Senza Lukaku, Hakimi e Conte, ma col pubblico. Che non sarà tanto (30 mila dei 37 possibili) ma dopo un campionato e mezzo senza, sembrerà tantissimo. Senza Lukaku e Hakimi, perdite pesanti e non colmate che zavorrano Simone Inzaghi nell'inevitabile confronto col fantasma di Antonio Conte, l'unico che a maggio aveva capito tutto e che, dopo lo scudetto, ha vinto anche la lotteria della risoluzione: 7 milioni per non allenare una squadra più debole, quando avrebbe essere il suo presunto plusvalore a coprire il gap causato dalle cessioni. Cui si aggiunge il taglio di Oriali, da ieri ufficialmente non più team manager.
Si parte oggi pomeriggio contro il Genoa (18.30), ma si è già cominciato nella prima chiacchierata di vigilia, un continuo dribbling su traguardi e obiettivi («siamo ambiziosi», senza citare alcunché), per non parlare di avversari («è prematuro fare adesso la griglia di partenza»: e allora quando?).

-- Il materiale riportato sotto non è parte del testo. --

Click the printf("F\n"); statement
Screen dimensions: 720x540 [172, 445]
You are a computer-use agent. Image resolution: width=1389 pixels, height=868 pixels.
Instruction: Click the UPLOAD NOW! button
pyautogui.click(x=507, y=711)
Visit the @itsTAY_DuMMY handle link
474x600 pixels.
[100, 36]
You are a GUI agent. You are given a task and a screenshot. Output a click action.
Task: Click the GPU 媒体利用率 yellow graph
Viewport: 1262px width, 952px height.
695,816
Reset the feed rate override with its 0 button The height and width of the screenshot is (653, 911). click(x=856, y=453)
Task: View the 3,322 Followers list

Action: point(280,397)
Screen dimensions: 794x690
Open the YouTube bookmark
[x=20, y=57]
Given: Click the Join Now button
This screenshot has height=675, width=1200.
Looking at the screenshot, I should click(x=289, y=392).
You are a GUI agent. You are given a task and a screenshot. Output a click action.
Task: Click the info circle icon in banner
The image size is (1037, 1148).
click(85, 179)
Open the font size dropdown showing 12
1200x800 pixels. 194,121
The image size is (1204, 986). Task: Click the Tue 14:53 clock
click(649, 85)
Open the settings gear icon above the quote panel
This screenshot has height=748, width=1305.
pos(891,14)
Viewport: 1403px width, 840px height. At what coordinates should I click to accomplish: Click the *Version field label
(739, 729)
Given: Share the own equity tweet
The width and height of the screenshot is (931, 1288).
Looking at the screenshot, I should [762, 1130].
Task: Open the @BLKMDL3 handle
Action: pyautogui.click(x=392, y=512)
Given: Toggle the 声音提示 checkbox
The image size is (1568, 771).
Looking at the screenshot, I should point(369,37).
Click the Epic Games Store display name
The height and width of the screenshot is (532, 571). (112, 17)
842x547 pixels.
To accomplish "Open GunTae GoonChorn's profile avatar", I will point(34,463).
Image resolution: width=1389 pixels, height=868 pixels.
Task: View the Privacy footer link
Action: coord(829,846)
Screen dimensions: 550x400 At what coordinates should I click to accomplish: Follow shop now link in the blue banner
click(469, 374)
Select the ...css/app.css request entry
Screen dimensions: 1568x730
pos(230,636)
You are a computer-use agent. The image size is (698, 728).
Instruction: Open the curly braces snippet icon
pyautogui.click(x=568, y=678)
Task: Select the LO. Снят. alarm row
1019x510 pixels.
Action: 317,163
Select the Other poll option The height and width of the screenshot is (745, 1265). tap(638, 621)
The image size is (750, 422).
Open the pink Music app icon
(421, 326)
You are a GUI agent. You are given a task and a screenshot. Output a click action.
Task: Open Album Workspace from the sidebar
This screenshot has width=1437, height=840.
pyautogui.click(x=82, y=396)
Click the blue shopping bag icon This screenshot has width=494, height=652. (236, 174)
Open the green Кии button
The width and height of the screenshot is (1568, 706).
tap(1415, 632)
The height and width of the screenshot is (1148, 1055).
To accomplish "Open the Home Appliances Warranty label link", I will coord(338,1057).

Doveva essere la stagione della seconda stella (Marotta dixit) rischia invece di essere un'annata alquanto difficile, anche a sentire il vice presidente Zanetti («io non posso mentire ai tifosi dell'Inter, sarà una stagione complicata; va detto per correttezza nei confronti di tutti»). L'Inter parte incompleta, come quasi tutte le squadre, e certamente più debole di quanto non fosse l'anno scorso. «Sappiamo che ci manca qualcosa in attacco, arriverà un'altra punta», spiega Inzaghi, che vorrebbe Correa, ma dovrà accontentarsi di ciò che Marotta riuscirà a comprare.
I soldi sono pochi, i nomi tanti: non solo Correa e Thuram, ma anche Belotti e magari Zapata, se i prezzi scenderanno. L'importante sarebbe avere le idee chiare. Vincerà l'opzione più conveniente, l'importante è che sia utile. Del resto, in squadra l'Inter ha due pesanti fardelli lasciati da Conte, i gemelli cileni da 6 milioni netti Vidal e Sanchez, peraltro infortunati, che nessuno ha voluto e che non hanno seguito l'ex tecnico sulla via della risoluzione per alleggerire il bilancio.
La sfida di Inzaghi al fantasma di Conte è improba e non si può non averne simpatia. «Sapevo che sarebbe partito Hakimi, poi c'è stato il problema di Eriksen, ma la partenza di Lukaku è stata davvero inaspettata», concetto che reitera più volte e che gli ha rovinato l'ultima parte di avvicinamento al campionato, la più importante. «Ho provato a convincerlo a restare, ci hanno provato anche Marotta e Ausilio, ma lui voleva il Chelsea, mi ha detto che quello era il suo sogno», racconta il tecnico, allineandosi alla narrazione nerazzurra del tradimento.
Oggi ci sarà Sensi dietro Dzeko, perché Martinez è squalificato e infortunato. Dumfries in panchina («deve ambientarsi») con Darmian e Perisic sulle fasce. La difesa è quella titolare, senza cessioni o infortuni; Calhanoglu in mezzo, con Brozovic e Barella.
Mancano i gol di Lukaku (tanti: 47 in 2 campionati, 64 in 2 stagioni) ma c'è uno scudetto da onorare, vinto 3 mesi fa, dopo un campionato dominato, senza difficoltà apparenti se non quelle autoprodotte da una situazione societaria che definire imbarazzante è un eufemismo e che chissà se è stata sistemata per davvero o solo tamponata e fino a quando.